Moreover, the analysis methods used in our study did not allow us to distinguish between monomeric NGAL, of renal origin, and dimeric NGAL, of neutrophil origin, which has previously been proposed as a way of improving diagnostics when measuring NGAL in urine49. Measurement of the different forms of NGAL and their ratio in blood might be valuable, and it is an area that warrants further investigation.

NGAL varies significantly with age and sex, with higher levels seen in females and older individuals24. Even though our mortality model considered this, as age is a strong predictor of mortality in COVID-1938, our CRRT model did not. Stratifying patients in different age and sex groups or looking at relative change or rate of change in NGAL rather than absolute levels could result in a superior model. However, the uneven male-to-female distribution in our study population did not lend itself to any far-reaching conclusions about the topic. A weakness of our study is also the fact that creatinine is used both to define AKI and as a guide when deciding to start CRRT, which can introduce biases.

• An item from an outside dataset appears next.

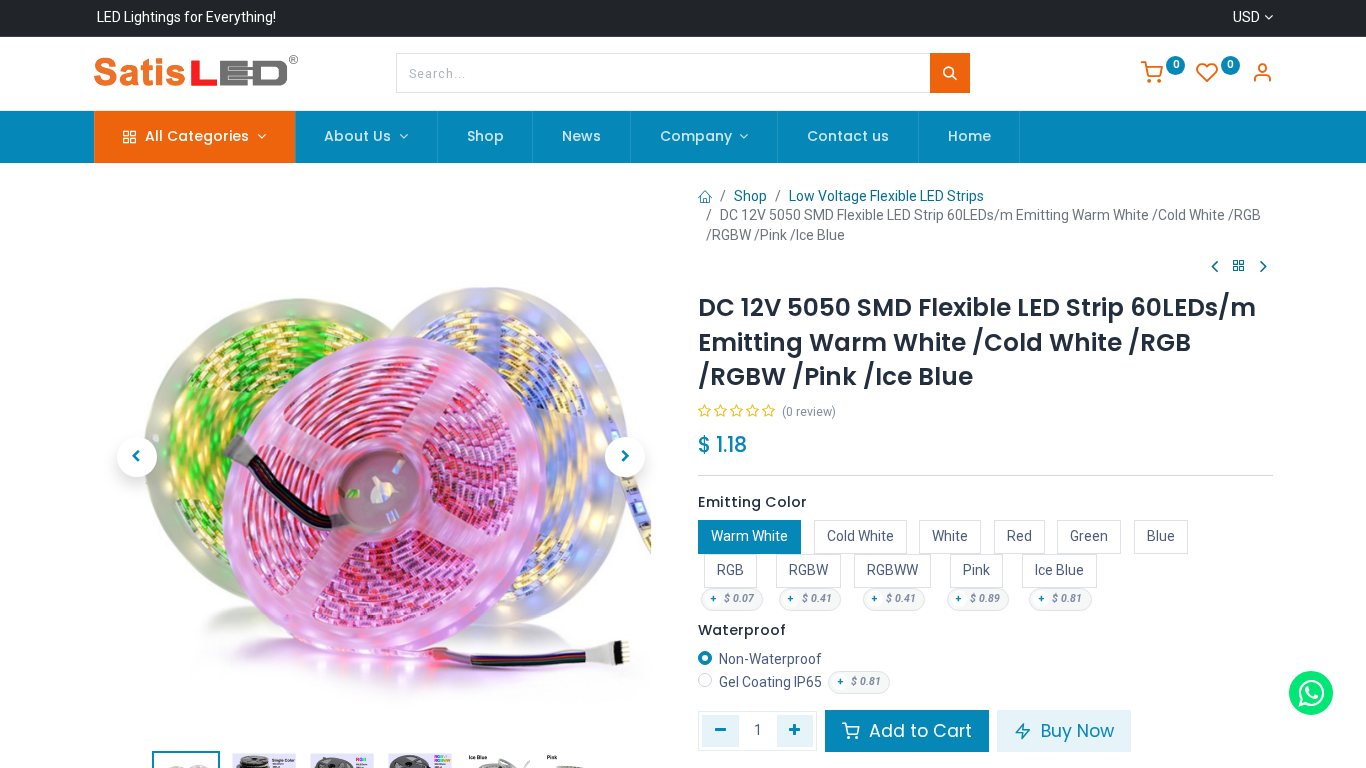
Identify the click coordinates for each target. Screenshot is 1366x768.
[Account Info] (1262, 75)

The fact that NGAL did not significantly outperform creatinine individually but substantially improved diagnostics as part of a multivariable model implies that constructing such models may be more fruitful than finding a perfect individual prognostic marker. Even though NGAL is a good predictor of AKI, so are several other markers6,7. In an era where statistical models with the help of machine learning and artificial intelligence are ever more capable of complex pattern recognition, looking at interactions between several factors promises to become more and more relevant in the intensive care unit of tomorrow, e.g. combining NGAL with radiological data4.

It is also possible that improved diagnostics and more sensitive tests will require us to revisit the definition of conditions such as AKI15 or open up new therapeutic pathways to target13. However, as our study was mainly exploratory, further development and validation of clinical prediction models are needed.

In summary, our study shows that plasma NGAL predicts subsequent initiation of CRRT and mortality in critical COVID-19. Plasma NGAL may be valuable for future clinical scoring systems and prediction models.